We protest the apparent policy of using Southerners resident in the North as cannon fodders for the Federal Government of Nigeria by the dubious gang of “One-Nigeria-at-any-Cost”. We therefore appeal to the Federal and state governments, the Police and others to stop giving empty and cruel assurances of security to hapless and threatened groups as well as urging them to stay put in the North.
Finally, we appeal to the Federal government to organize a Nigerian national conclave to thrash out the terms of association of individuals and groups in the country, so that Nigeria may live. We hold that the continuing suppression of such a conclave or conference makes the Federal Government the primary instigator of political crisis and insecurity in Nigeria.
We thank Governor Murtala Nyako who against great odds is striving to show the light in Adamawa State and to protect non-indigenes in his domain, even though he has no police force under his command to even begin to tackle such a problem.

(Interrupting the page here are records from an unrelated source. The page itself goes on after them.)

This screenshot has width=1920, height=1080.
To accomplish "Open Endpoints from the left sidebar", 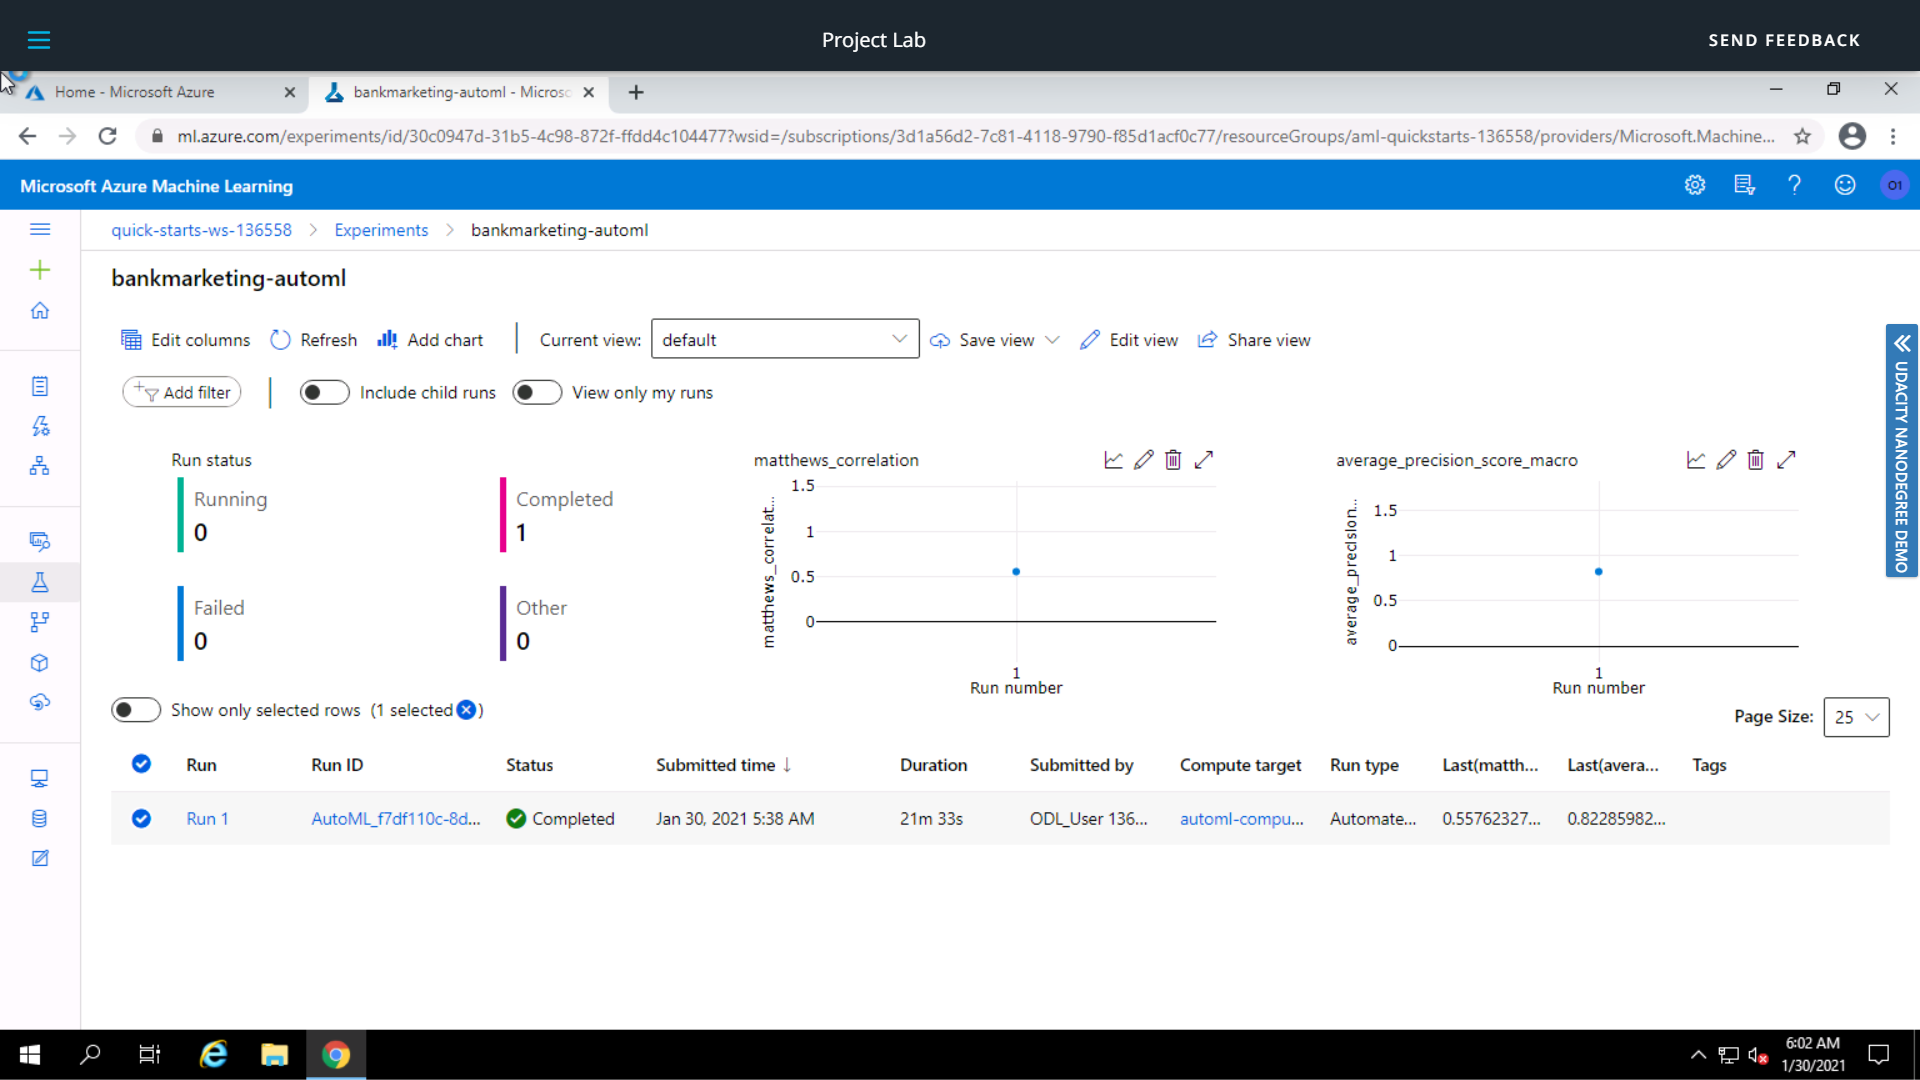I will click(40, 702).
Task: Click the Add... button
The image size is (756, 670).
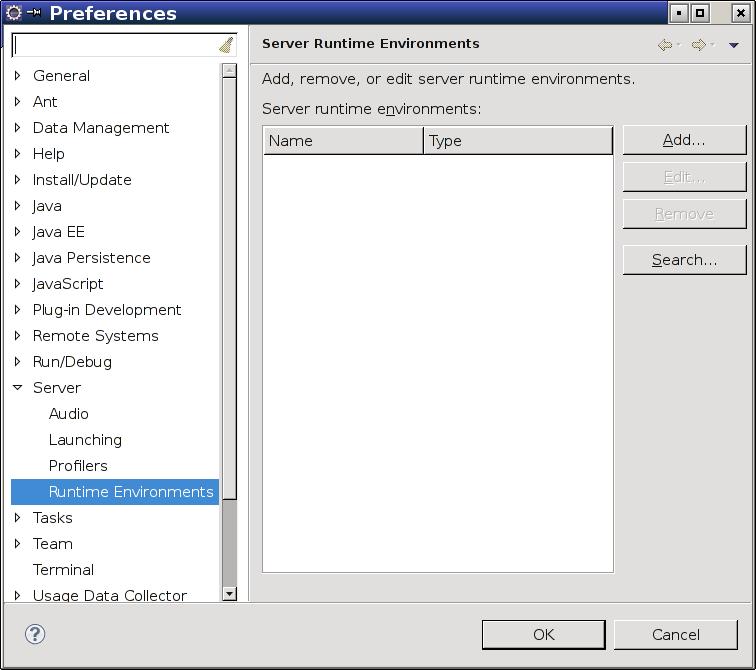Action: (x=684, y=140)
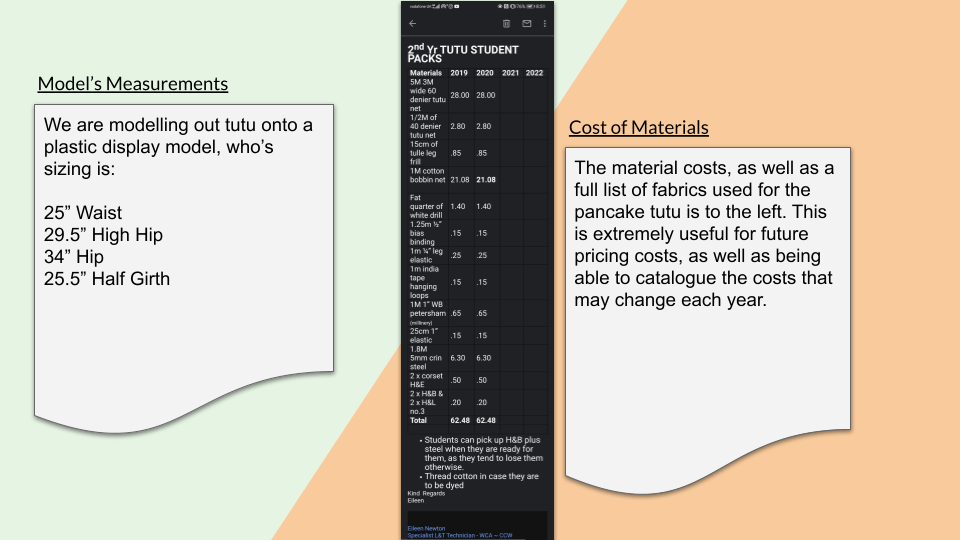
Task: Click the 2022 column header in table
Action: 535,73
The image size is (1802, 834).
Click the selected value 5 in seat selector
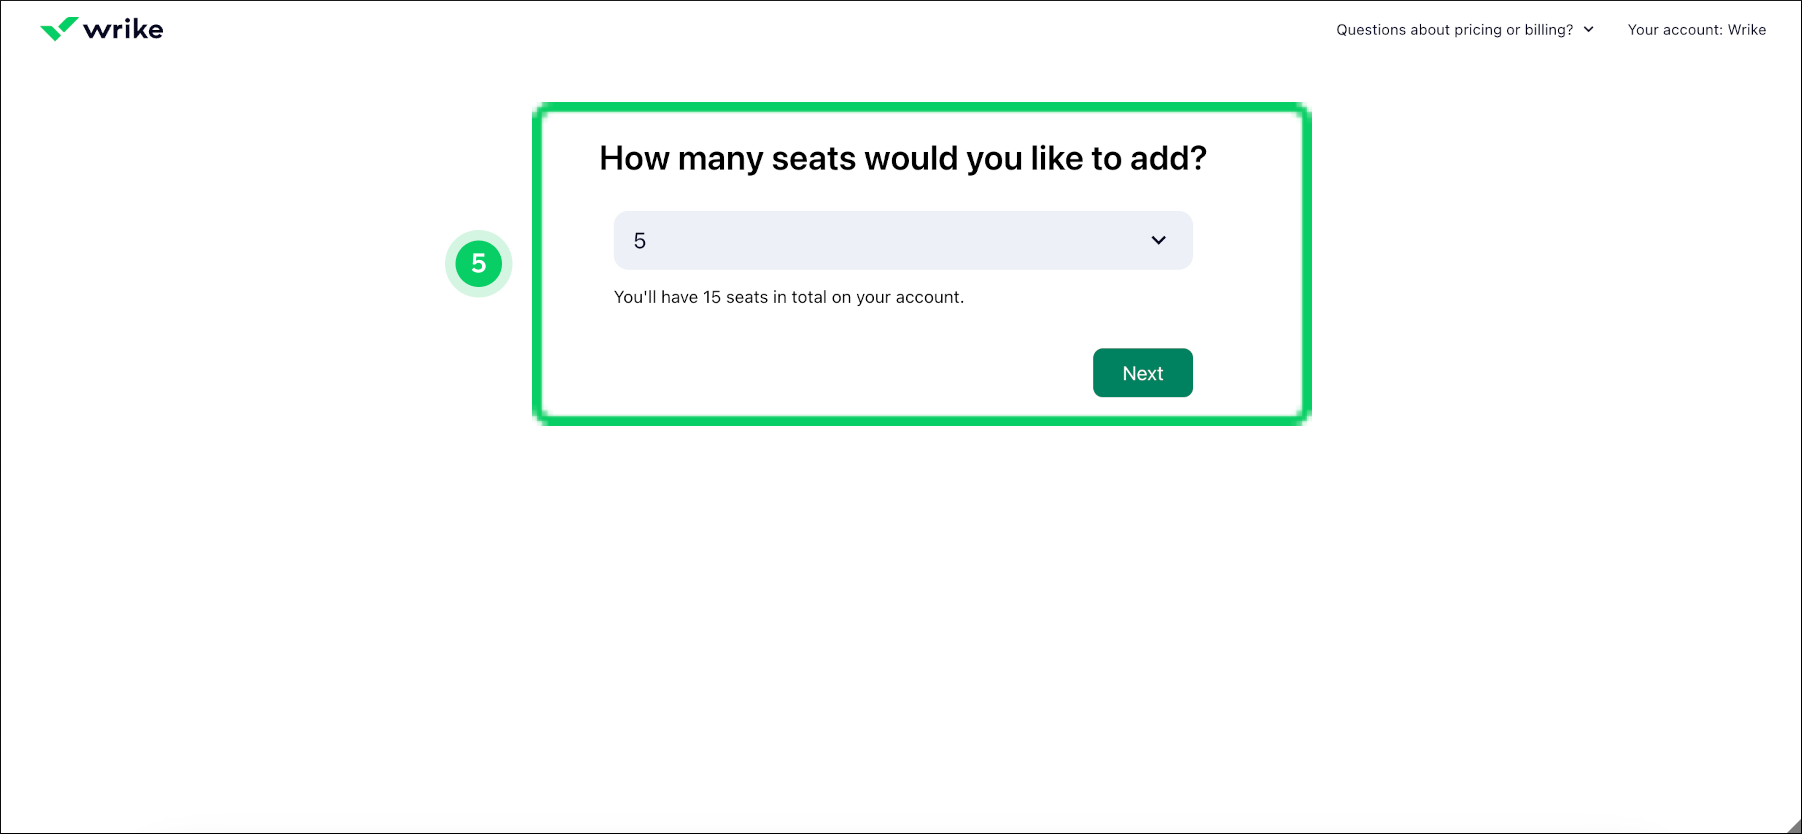(640, 241)
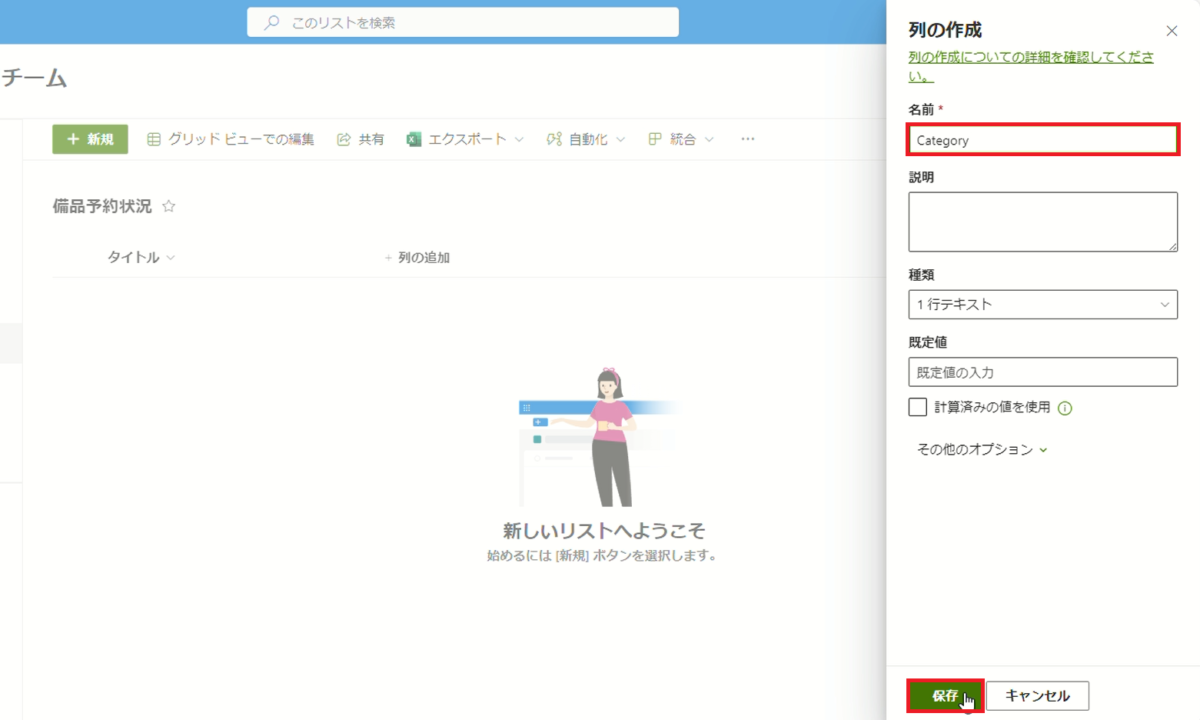Screen dimensions: 1200x720
Task: Enable the 計算済みの値を使用 checkbox
Action: click(x=917, y=408)
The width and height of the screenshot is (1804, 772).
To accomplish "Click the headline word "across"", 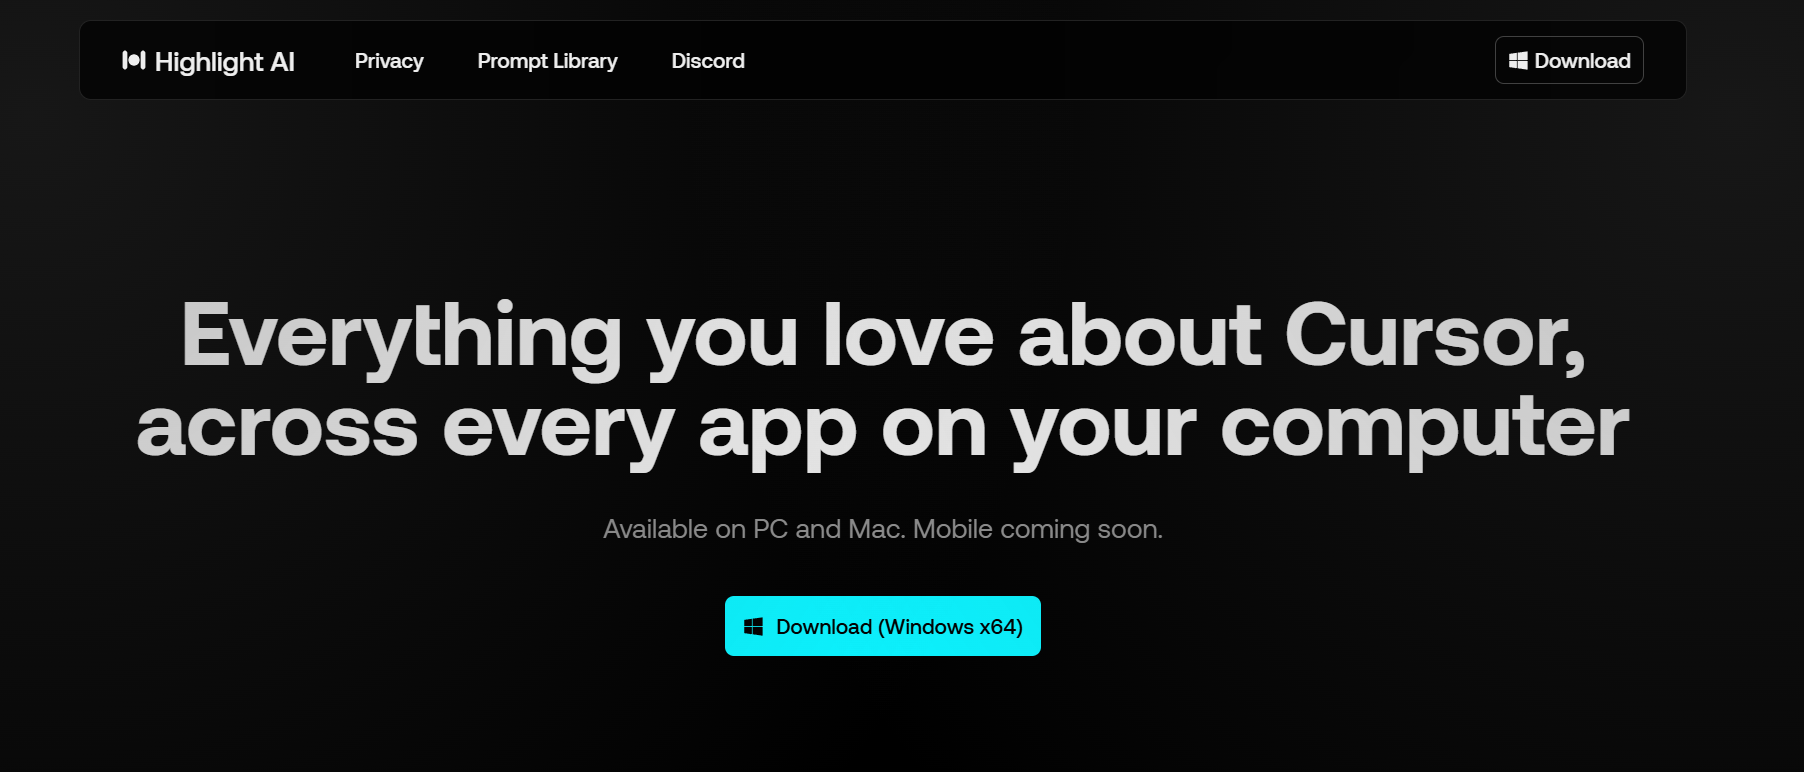I will pyautogui.click(x=277, y=428).
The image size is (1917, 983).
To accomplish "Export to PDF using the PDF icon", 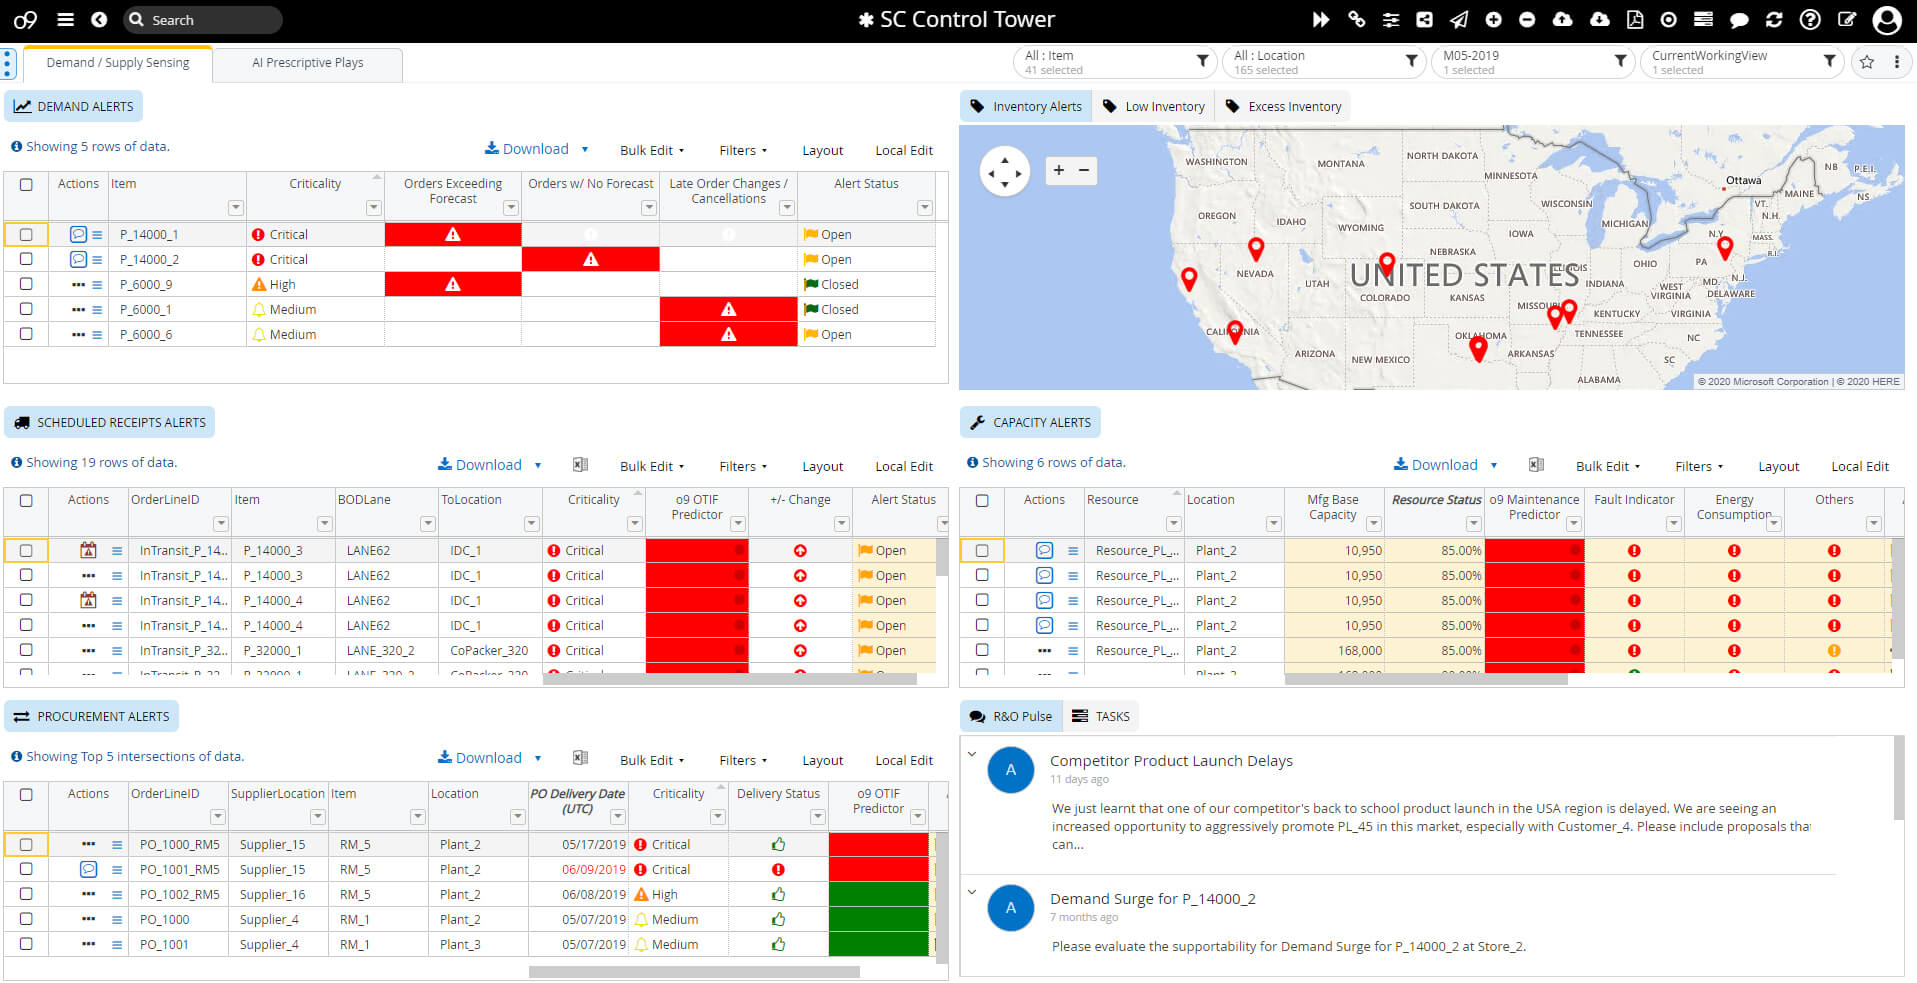I will (x=1635, y=20).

Our gratitude also goes to all those Nigerians who have spoken up against the evil being perpetrated in the North, including ex-vice president Atiku Abubakar who has pointed out that “this spiral of violence, especially coming two weeks after the terrorist attack on Christian worshippers at the St. Theresa Catholic Church at Madalla on Christmas Day, is unacceptable because it is targeted at destroying Nigeria ‘s hard efforts to sustain unity in diversity, and that the attack on defenceless citizens anywhere carries the risk of polarising the nation and weakening the efforts to take a united stand against terrorists and their evil agenda”.
We affirm that the NCNC remains committed to the Nigeria project but abhors and rejects the idea of a Nigeria that will be built on the bones of Christians or any other legitimate and law-abiding group in the country.
M r. Nwankwo, an architect & Chairman, Ndigbo Council for National Coordination, wrote from Lagos.